#### What to do
Please output the lines from the one containing "Task: Open the Site Health screen link" through the last line, reproducing each exactly.

#### Entries shown
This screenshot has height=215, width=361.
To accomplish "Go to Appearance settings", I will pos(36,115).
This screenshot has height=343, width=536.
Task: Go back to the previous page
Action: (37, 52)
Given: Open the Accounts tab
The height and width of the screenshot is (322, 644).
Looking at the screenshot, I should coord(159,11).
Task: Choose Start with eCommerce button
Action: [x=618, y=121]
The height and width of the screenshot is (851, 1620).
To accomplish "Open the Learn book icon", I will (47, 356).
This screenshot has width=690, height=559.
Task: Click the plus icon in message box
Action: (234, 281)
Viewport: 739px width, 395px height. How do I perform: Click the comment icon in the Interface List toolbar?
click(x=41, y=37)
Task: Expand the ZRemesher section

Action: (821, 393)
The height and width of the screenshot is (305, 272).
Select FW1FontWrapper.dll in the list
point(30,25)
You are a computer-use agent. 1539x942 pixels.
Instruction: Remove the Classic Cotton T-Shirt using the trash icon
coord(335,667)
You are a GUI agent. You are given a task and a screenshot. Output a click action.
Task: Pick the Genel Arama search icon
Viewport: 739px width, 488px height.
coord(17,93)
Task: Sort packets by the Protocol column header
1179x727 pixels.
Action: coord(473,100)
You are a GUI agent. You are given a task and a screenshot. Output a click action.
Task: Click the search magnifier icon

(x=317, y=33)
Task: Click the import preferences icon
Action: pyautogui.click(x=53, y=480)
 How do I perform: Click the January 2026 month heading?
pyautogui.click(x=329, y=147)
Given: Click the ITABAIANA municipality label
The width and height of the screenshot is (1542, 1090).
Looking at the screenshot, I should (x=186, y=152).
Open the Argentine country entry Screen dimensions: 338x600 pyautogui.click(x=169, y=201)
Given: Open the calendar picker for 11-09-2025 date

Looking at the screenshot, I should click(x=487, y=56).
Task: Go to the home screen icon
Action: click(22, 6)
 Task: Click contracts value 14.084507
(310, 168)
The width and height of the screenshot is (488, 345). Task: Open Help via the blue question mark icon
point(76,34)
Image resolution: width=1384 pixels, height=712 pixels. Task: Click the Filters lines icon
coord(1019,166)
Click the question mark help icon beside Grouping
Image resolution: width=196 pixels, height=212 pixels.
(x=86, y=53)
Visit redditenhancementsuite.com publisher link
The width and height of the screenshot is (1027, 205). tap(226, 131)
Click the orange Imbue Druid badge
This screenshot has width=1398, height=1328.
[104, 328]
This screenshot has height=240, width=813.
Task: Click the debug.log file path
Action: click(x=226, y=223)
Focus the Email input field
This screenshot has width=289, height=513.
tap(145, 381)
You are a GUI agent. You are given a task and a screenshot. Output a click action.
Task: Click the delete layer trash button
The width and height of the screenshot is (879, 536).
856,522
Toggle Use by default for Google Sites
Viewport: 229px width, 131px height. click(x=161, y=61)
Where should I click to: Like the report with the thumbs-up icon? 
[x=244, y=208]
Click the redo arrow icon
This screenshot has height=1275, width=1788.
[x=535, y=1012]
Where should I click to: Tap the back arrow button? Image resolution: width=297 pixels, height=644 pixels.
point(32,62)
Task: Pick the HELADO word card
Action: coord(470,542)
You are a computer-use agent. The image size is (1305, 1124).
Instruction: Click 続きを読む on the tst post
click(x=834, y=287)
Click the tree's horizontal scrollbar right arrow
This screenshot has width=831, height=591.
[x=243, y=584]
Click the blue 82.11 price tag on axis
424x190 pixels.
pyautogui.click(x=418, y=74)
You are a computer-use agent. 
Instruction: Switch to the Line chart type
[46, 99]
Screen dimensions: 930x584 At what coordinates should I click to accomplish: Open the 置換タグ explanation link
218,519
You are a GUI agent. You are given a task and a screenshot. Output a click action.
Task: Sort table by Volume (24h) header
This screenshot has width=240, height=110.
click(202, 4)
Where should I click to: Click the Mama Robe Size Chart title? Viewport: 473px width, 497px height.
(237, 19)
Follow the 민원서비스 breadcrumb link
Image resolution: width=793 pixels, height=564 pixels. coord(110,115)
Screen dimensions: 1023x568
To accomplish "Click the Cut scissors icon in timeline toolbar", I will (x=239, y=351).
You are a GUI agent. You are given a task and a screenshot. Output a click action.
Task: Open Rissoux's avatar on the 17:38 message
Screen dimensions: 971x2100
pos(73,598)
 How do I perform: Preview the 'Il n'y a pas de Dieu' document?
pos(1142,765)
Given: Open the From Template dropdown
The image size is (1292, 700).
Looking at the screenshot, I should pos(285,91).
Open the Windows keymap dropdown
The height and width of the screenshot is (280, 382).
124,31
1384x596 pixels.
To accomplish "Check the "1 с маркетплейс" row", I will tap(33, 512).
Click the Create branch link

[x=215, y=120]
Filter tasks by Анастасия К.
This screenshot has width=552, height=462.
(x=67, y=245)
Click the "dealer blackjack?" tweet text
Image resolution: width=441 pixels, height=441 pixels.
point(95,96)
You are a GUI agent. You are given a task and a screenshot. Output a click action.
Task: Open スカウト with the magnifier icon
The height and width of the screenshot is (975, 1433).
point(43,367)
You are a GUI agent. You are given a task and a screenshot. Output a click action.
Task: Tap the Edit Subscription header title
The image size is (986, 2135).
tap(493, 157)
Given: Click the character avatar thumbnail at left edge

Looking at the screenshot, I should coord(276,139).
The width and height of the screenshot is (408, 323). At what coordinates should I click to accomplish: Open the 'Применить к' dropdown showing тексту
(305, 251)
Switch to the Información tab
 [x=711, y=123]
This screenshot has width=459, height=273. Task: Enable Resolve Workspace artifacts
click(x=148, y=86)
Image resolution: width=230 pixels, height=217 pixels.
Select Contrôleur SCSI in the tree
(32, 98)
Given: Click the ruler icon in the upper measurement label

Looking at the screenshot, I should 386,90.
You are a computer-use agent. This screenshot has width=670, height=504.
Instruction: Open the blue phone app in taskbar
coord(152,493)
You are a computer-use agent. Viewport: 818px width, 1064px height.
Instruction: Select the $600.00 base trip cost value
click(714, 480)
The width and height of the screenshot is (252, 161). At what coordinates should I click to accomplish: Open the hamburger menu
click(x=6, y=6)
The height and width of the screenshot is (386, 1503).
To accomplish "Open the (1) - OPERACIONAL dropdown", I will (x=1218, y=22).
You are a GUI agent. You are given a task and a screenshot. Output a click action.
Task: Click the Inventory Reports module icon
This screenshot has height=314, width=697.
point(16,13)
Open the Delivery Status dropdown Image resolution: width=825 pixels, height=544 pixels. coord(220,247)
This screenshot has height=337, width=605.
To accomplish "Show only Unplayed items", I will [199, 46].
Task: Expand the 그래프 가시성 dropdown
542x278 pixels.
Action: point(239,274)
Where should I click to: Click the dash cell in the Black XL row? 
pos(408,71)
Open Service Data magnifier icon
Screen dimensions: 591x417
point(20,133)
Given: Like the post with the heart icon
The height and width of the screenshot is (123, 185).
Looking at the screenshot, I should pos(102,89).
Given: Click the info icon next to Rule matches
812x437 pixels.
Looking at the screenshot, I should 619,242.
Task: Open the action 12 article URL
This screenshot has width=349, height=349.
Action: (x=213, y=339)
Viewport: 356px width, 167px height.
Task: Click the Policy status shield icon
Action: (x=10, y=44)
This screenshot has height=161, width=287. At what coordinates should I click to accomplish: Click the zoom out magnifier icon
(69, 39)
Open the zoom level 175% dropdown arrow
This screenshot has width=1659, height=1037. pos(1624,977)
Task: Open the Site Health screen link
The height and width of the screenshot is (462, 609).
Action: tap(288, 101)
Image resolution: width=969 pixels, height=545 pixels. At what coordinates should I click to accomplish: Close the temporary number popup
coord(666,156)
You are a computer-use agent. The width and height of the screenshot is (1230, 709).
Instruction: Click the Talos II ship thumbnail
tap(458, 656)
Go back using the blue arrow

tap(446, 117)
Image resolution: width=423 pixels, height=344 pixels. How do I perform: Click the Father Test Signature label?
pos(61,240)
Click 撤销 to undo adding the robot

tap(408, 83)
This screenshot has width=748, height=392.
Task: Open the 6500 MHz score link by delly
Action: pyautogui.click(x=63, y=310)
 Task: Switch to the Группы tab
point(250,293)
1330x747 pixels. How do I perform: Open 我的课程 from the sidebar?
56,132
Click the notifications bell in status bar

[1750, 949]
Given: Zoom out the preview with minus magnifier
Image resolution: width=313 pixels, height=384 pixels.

#### Exercise result
Task: Open the Site Health screen link
The height and width of the screenshot is (462, 609).
Action: tap(288, 101)
Image resolution: width=969 pixels, height=545 pixels. At what coordinates should I click to accomplish: Close the temporary number popup
coord(666,156)
You are a computer-use agent. The width and height of the screenshot is (1230, 709).
Instruction: Click the Talos II ship thumbnail
tap(458, 656)
Go back using the blue arrow

tap(446, 117)
Image resolution: width=423 pixels, height=344 pixels. How do I perform: Click the Father Test Signature label?
pos(61,240)
Click 撤销 to undo adding the robot

tap(408, 83)
This screenshot has width=748, height=392.
Task: Open the 6500 MHz score link by delly
Action: pyautogui.click(x=63, y=310)
 Task: Switch to the Группы tab
point(250,293)
1330x747 pixels. How do I perform: Open 我的课程 from the sidebar?
56,132
Click the notifications bell in status bar

[1750, 949]
Given: Zoom out the preview with minus magnifier
Image resolution: width=313 pixels, height=384 pixels.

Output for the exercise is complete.